SAMARINDA — Geliat industri tambang di Kalimantan Timur (Kaltim) yang selama ini diklaim menjadi motor penggerak ekonomi, ternyata menyimpan sejumlah persoalan mendasar yang mengancam keselamatan kerja, keadilan sosial, serta transparansi perusahaan. Kunjungan kerja Komisi IV Dewan Perwakilan Rakyat Daerah (DPRD) Kaltim pada Kamis (19/06/2025) ke kawasan industri tambang menyingkap berbagai ketidakwajaran yang dinilai mencederai hak pekerja dan masyarakat sekitar.

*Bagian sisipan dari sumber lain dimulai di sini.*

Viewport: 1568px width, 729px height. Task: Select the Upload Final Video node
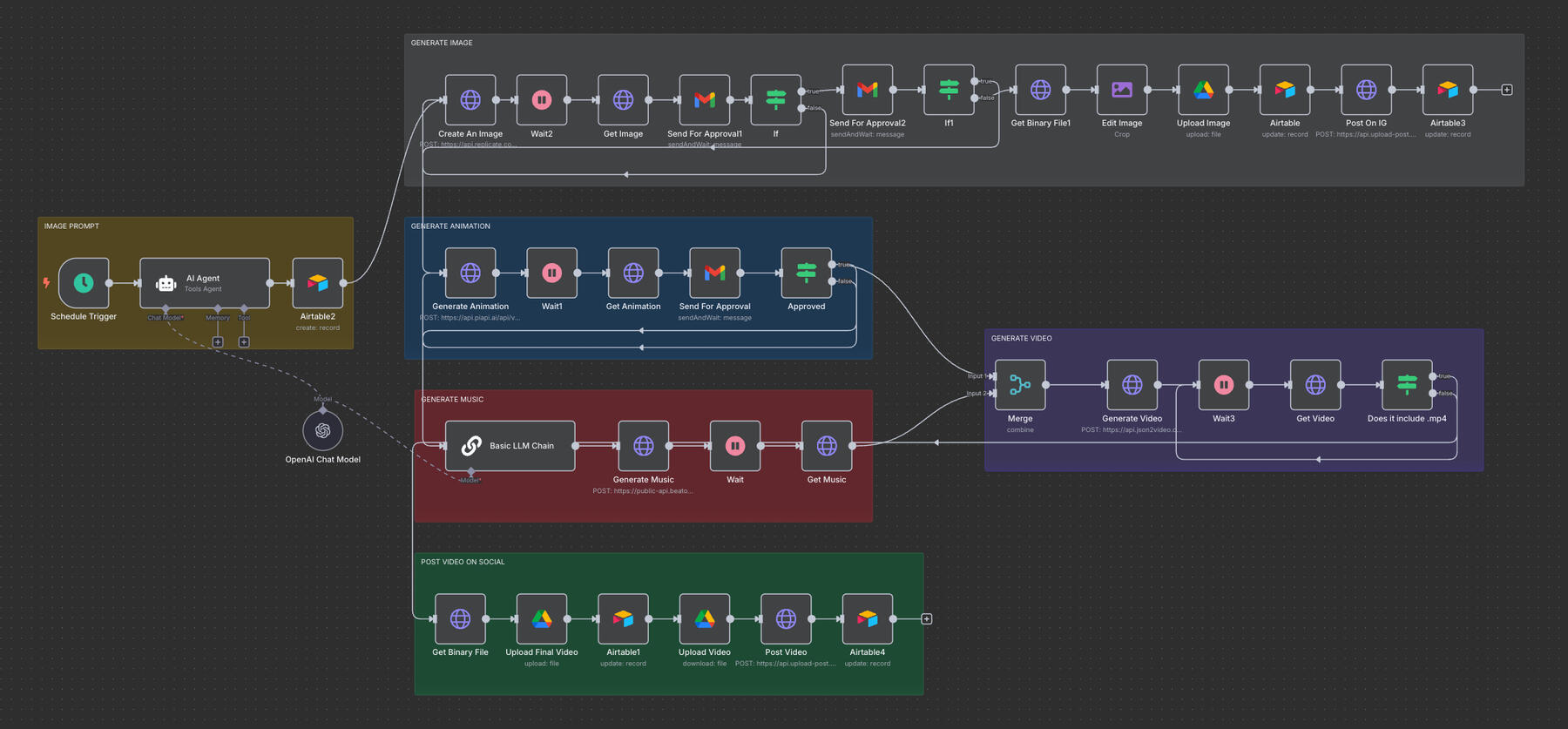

Salah satu sorotan tajam tertuju pada PT Lana Harita. Perusahaan ini dinilai lalai menjalankan kewajibannya karena belum membentuk Panitia Pembina Keselamatan dan Kesehatan Kerja (P2K3), meskipun jumlah karyawannya telah melewati angka 100 orang. Padahal, pembentukan P2K3 merupakan amanat regulasi nasional yang wajib diterapkan perusahaan berskala besar.

“Ini harus segera ditindaklanjuti. Keselamatan kerja bukan sesuatu yang bisa ditawar,” tegas Agus Aras, anggota Komisi IV DPRD Kaltim.

Tak hanya aspek keselamatan, persoalan lain yang mengemuka adalah kejelasan alokasi dana kompensasi tenaga kerja asing. Komisi IV menilai bahwa beban sosial akibat penggunaan tenaga kerja asing seharusnya turut menjadi perhatian pemerintah daerah, bukan hanya menjadi urusan pemerintah pusat.

“Ini menjadi penting, karena daerah yang menanggung beban sosial akibat berkurangnya kesempatan kerja juga berhak menerima kompensasi langsung,” ujar Agus.

Krisis kepercayaan publik juga mencuat saat DPRD menemukan ketidaksesuaian antara laporan CSR PT Lana Harita dalam dokumen AMDAL dan laporan realisasi. Dari komitmen Rp7 miliar yang tercantum dalam dokumen lingkungan, hanya sekitar Rp3 miliar yang terealisasi sejak 2023.

“Belum ada penjelasan resmi dari pihak perusahaan soal ketidaksesuaian angka tersebut,” ungkap Agus Aras.

Kondisi serupa ditemukan di PT Kaltim Ferro Industri. Meskipun jumlah tenaga kerja asing dilaporkan menurun, sejumlah isu strategis tetap mencuat, termasuk kejadian ledakan di area kerja yang belum dilaporkan secara terbuka oleh perusahaan. Ini memperkuat dugaan bahwa aspek keselamatan kerja belum menjadi prioritas utama.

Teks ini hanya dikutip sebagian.